The Ernestine duchies, also called the Saxon duchies (but the Albertine appanage duchies of Weissenfels, Merseburg and Zeitz were also "Saxon duchies" and adjacent to several Ernestine ones), were a changing number of small states largely located in the present German state of Thuringia, governed by dukes of the Ernestine line of the House of Wettin.
The Saxon duchy began fragmenting in the 15th century as a result of the old German succession law that divided inheritances among all sons. All sons of a Saxon duke also inherited the title of Duke. Brothers sometimes ruled the territory inherited from their father jointly, and they sometimes split it up. Some of the Ernestine duchies retained their separate existence until 1918. Similar events in the houses of Reuss and Schwarzburg led to all of Thuringia becoming a tangle of small states from the late 15th century until the early 20th century.

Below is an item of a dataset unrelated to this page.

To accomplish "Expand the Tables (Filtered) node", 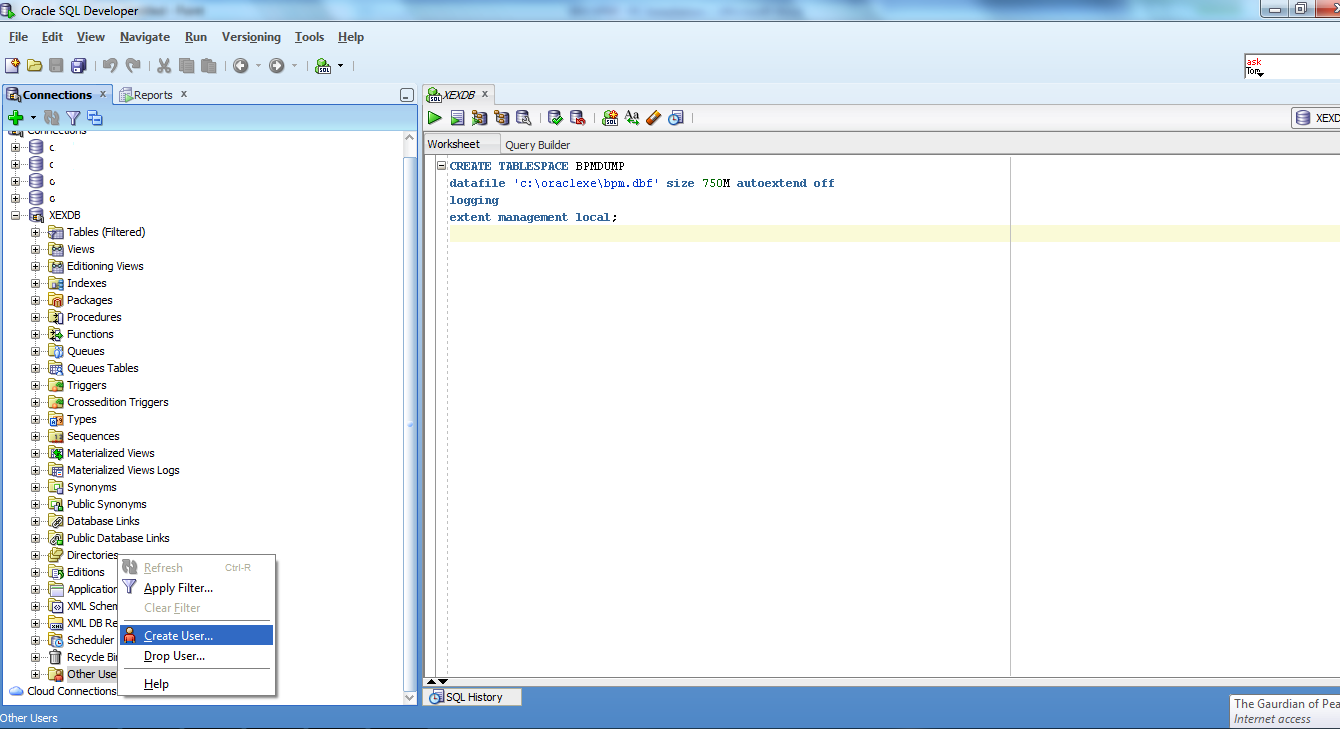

Count Bernhard of Anhalt, youngest son of Albert "the Bear" (1106–70), inherited parts of the old Saxon duchy, primarily around Lauenburg and Wittenberg, in 1180. He had two sons, Albert and Henry. Albert inherited the Duchy of Saxony. In 1260 Albert bequeathed the duchy to his sons John I and Albert II, who gradually divided Saxony into the duchies of Saxe-Lauenburg and Saxe-Wittenberg with definite effect of 1296. Saxe-Wittenberg was recognized as the electorate of Saxony in the Golden Bull of 1356. When the last duke of Saxe-Wittenberg died without heir in 1422, the Emperor Sigismund gave the duchy to Frederick IV of the house of Wettin, Margrave of Meissen and Landgrave of Thuringia, who thereby became Frederick I, Elector of Saxony. The name Saxony was then generally applied to all of the Wettin's domains, including those in Thuringia, because Saxony was a ducal title, highest they possessed, and all house members used it, although many of them held lands only in Thuringia. Frederick I was succeeded by his son, Frederick II.